Notice pursuant to Section 192A of the Companies Act, 1956.
Notice is hereby given, pursuant to section 192A of the Companies Act, 1956 read with the Companies (Passing of Resolution by Postal Ballot) Rules, 2001, to transact the following special business by the members of Balaji Telefilms Limited (the “Company”) by passing resolutions through Postal Ballot:

Special Business:

Item 1


Alteration of Clause No. III : Object Clause of the Memorandum of Association of the Company

To consider and, if thought fit, to pass, with or without modification, the following resolution as a

Special Resolution:

“RESOLVED THAT subject to the provisions of Sections 17, 18 & other applicable provisions, if any, of the Companies Act, 1956, clause no. III of the Memorandum of Association of the Company be altered by inserting a new sub-clause 1A after the existing sub-clause no. 1 to the clause no. III in the Memorandum of Association of the Company under the heading `THE MAIN OBJECT OF THE COMPANY TO BE PURSUED BY THE COMPANY ON ITS INCORPORATION’ as set out below:
 “1. A. To carry on the business of broadcasting, telecasting, relaying, transmitting or distributing in any manner in India or abroad, any audio, video or other programmes or software for television, radio, mobile, internet or any other media through, including but not limited to, terrestrial satellite, cable, direct to home, internet or interactive television network, to market and sell advertising air–time for the purpose of broadcasting on television satellite, cable and other network, radio and other media (whether now or hereafter devised) to undertake any type of media business or invest therein and to rent or hire or lease or sub-lease portal, studio, satellite channels, transponders with up link and down link facilities in India and abroad, video and cinematography equipments, cinema house theaters and other such places and facilities of whatsoever in nature.”
“RESOLVED FURTHER THAT Ms. Shobha Kapoor, Managing Director, Mr. Jeetendra Kapoor, Chairman and Ms. Alpa Khandor, Company Secretary of the Company, be and are hereby jointly and severally authorized by the Company to undertake such acts, deed and matters, as they may in their absolute discretion deem necessary, proper or desirable, including any amendment or modification to the abovementioned objects clause as per the suggestion / direction of the Regulatory Authorities and settle any question, difficulty or doubt that may arise in this regard, including but not limited to making requisite filings with the Registrar of Companies and the stock exchanges, that may be required to give effect to the alteration of the Memorandum of Association in accordance with this resolution.”

 

 

Item 2

Alteration to the Articles of Association by Adoption of new set of Articles of Association of the Company:

To consider and, if thought fit, to pass, with or without modification, the following resolution as a

Special Resolution:


“RESOLVED THAT pursuant to the provisions of Section 31 and other applicable provisions, if any, of the Companies Act, 1956, the existing Articles of Association of the Company be and are hereby substituted by a new set of Articles of Association, a draft of which has been initialed by the Chairman and made available for inspection by the shareholders at the registered office of the Company, be and are hereby approved and adopted as the Articles of Association of the Company in substitution for and to the exclusion of all the Articles hereof.

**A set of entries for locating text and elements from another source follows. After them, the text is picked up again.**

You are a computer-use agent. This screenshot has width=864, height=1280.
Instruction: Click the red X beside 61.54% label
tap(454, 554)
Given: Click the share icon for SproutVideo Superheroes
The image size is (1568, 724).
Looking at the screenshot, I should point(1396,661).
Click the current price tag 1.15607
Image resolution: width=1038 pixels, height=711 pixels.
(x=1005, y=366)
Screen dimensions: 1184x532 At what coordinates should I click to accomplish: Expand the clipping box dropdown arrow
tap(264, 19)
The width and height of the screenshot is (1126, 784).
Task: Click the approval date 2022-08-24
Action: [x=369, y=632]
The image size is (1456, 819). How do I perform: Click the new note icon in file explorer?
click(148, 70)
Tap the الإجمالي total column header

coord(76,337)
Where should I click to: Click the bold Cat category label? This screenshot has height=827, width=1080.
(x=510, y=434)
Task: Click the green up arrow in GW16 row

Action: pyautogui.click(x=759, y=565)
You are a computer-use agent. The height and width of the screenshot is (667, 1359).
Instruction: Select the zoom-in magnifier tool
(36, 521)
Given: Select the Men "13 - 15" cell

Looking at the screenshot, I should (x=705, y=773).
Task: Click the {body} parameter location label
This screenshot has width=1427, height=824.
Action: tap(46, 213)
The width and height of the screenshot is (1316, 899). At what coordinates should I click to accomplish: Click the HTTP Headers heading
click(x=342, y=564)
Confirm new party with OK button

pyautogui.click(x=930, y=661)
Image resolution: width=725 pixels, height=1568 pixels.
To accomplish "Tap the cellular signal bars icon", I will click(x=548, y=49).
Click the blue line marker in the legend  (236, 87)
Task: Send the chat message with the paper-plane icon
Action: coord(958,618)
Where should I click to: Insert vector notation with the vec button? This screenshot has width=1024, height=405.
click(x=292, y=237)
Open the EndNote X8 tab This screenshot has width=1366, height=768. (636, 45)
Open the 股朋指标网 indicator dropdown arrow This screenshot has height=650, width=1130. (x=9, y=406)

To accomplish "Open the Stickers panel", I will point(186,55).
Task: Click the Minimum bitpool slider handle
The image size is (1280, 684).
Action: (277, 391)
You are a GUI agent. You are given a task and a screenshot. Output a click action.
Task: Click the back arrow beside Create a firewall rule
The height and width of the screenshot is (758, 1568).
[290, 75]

“RESOLVED FURTHER THAT Ms. Shobha Kapoor, Managing Director, Mr. Jeetendra Kapoor, Chairman and Ms. Alpa Khandor, Company Secretary of the Company, be and are hereby jointly and severally authorized by the Company to undertake such acts, deed and matters, as they may in their absolute discretion deem necessary, proper or desirable, including any amendment or modification to the proposed Articles of Association as per the suggestion / direction of the Regulatory Authorities and settle any question, difficulty or doubt that may arise in this regard, including but not limited to making requisite filings with the Registrar of Companies and the stock exchanges, that may be required to give effect to the alteration of the Articles of Association in accordance with this resolution.”

Registered Office :

C-13, Balaji House, Dalia Industrial Estate,
Opp. Laxmi Industries, New Link Road,
Andheri (West), Mumbai – 400 053.
Mumbai, October 24, 2008


By order of the Board of Directors
Alpa Khandor
Company Secretary


NOTES:
1. The explanatory statement pursuant to section173(2) and 192A of the Companies Act, 1956, in respect of the business set out above is annexed hereto.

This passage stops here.